Microsoft is currently topping the leaderboard in the race to develop Machine Reading – the ability for computers to read arbitrary text and extract meaning from it sufficient to answer questions regarding the content.
“We’re trying to develop what we call a literate machine: A machine that can read text, understand text and then learn how to communicate, whether it’s written or orally,” said Kaheer Suleman, the co-founder of Maluuba, a Quebec-based deep learning startup that Microsoft acquired earlier this year.
Microsoft’s teams are currently on top of the SQuAD leaderboard, which pits academic teams against each other to develop technology to read information from Wikipedia to test how well AI systems can answer questions about text passages.

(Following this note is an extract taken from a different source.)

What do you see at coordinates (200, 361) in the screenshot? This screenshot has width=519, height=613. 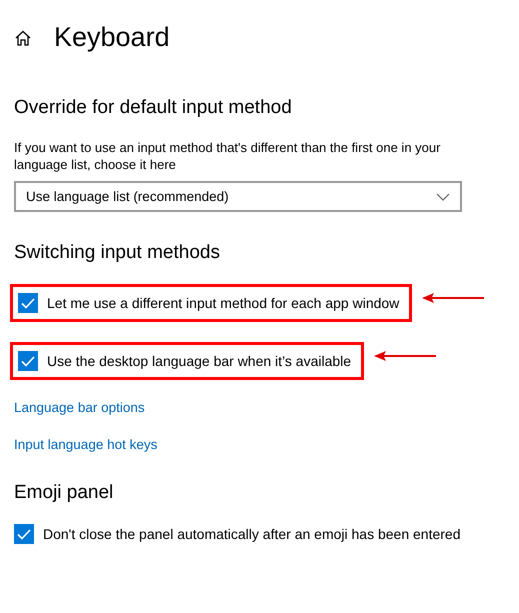 I see `checkbox-label: Use the desktop language bar when it’s available` at bounding box center [200, 361].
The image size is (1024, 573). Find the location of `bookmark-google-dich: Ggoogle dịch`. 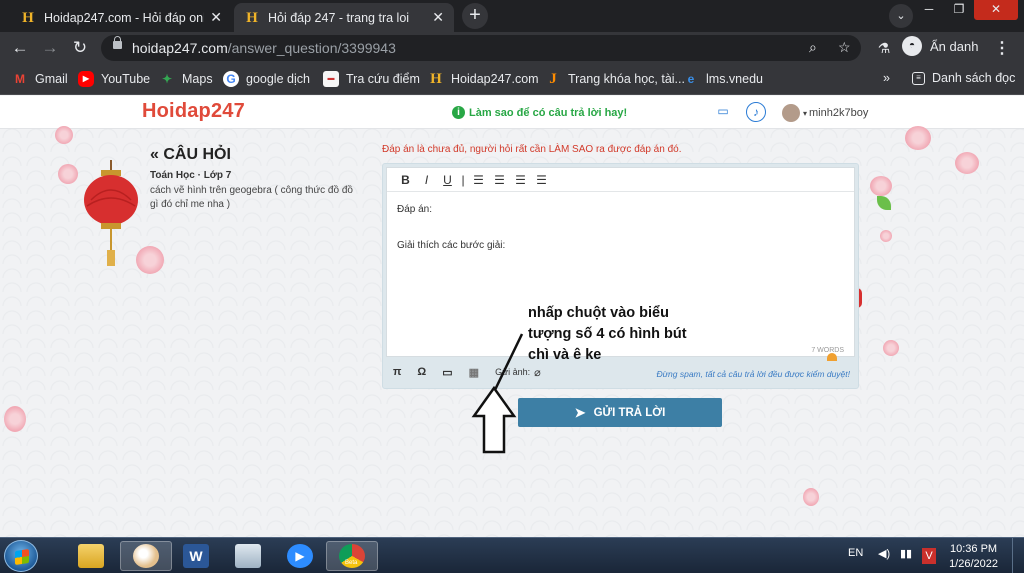

bookmark-google-dich: Ggoogle dịch is located at coordinates (266, 79).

Microsoft researchers and other industry and academic experts also are competing for the best results using another dataset, called MS MARCO, that uses real, anonymized data from Bing search queries to test a system’s ability to answer real questions from real users.

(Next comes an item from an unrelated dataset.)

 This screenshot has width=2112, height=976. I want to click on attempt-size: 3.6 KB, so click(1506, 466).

“We’re not just going to build a bunch of algorithms to solve theoretical problems. We’re using them to solve real problems and testing them on real data,” said Rangan Majumder, a partner group program manager within Microsoft’s Bing division. He’s working closely with the Redmond machine reading research team and led the development of the MS MARCO dataset.
An effective machine reading system could advance how search engines work. Instead of typing in a query and getting a list of blue links to sort through, an advanced machine reading system could respond in the same way a very knowledgeable person would when asked a question.
“There is a lot of information around the world, especially on the Internet,” Jianfeng Gao, a partner research manager in Microsoft’s Deep Learning Technology Center, said. “In order to make that useful, you need to turn information into knowledge. The technology that can bridge that gap is machine reading.”
“It delivers the information in a natural way,” said Gao.
Like many AI advances in the past few years, machine reading has benefited from the triad of better deep learning algorithms, a massive increase in cloud-based computing power to run those algorithms and huge amounts of data to learn and test on.
The researchers say those capabilities, along with advances in deep learning methods from work in areas like image and speech recognition, has gotten them to a point where they feel confident that significant breakthroughs in machine reading are on the horizon.
“It’s a long-term dream for researchers in natural language processing and even for artificial intelligence,” said Furu Wei, a lead researcher in the Natural Language Processing Group at Microsoft Research Asia.
“This is a small step toward the huge challenge of natural language understanding,” said Ming Zhou, assistant managing director of Microsoft Research Asia in Beijing, who leads the Natural Language Research Group.